→ **Task brief**
Begin at the top of the listing and stop after the line that contains "Action: pos(24,115)". Write out every line of that span in full, with each coordinate value in the answers offset by 135, and omit the pictures.

→ **Supplied material**
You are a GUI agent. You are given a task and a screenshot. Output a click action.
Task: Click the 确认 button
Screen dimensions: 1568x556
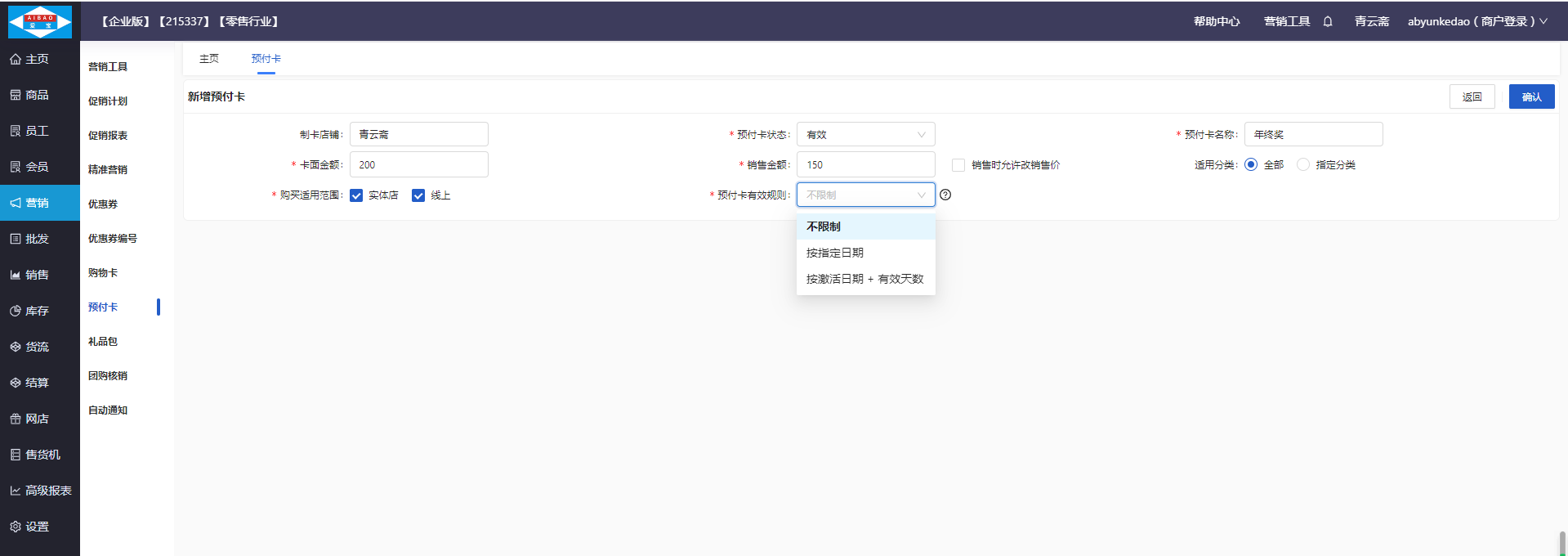coord(1531,96)
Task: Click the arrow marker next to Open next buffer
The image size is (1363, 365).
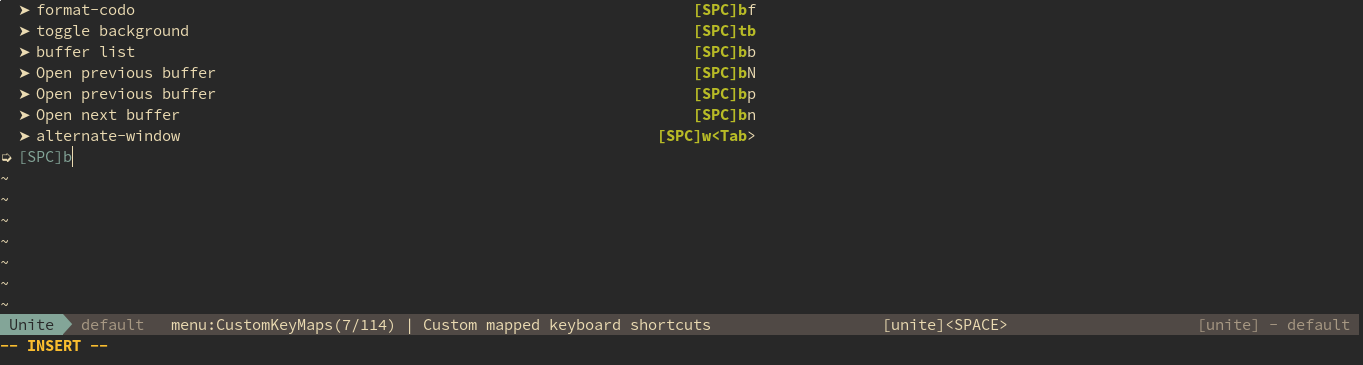Action: pos(24,115)
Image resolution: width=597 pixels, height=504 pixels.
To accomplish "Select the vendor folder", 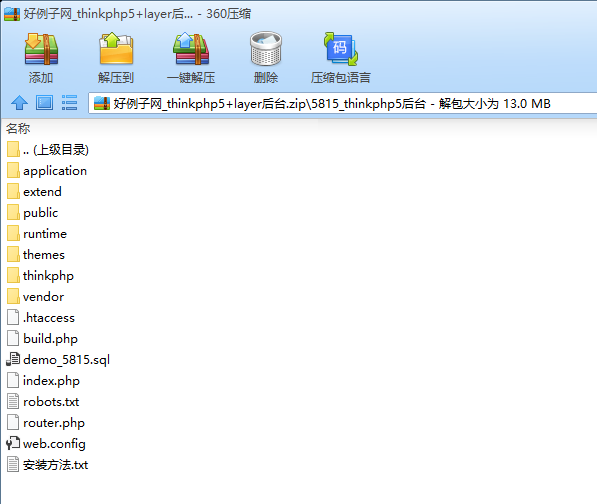I will [35, 297].
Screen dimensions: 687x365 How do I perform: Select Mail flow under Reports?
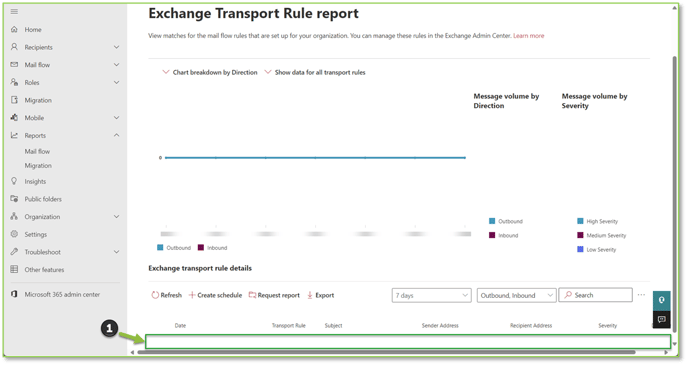click(x=37, y=151)
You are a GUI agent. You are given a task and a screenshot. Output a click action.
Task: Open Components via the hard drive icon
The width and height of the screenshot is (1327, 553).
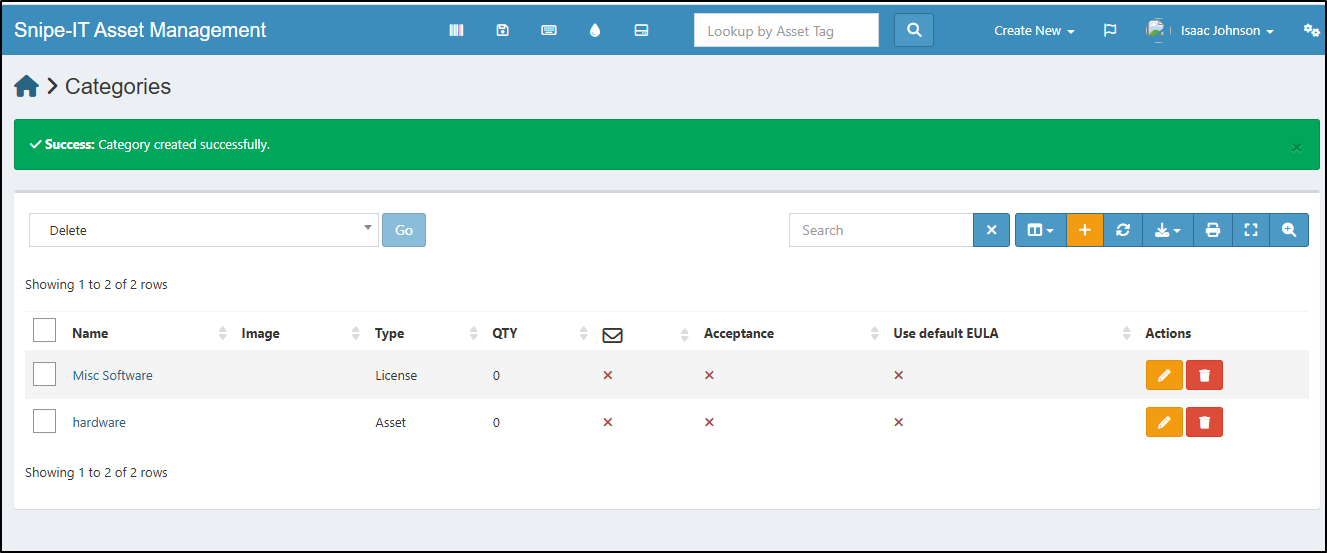[x=642, y=31]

→ **Output of the task**
You are a GUI agent. You are given a task and a screenshot. Output a click action.
Task: Click the 确认 button
Screen dimensions: 1568x556
coord(1666,231)
Task: Click the arrow marker next to Open next buffer
The image size is (1363, 365).
Action: pos(159,250)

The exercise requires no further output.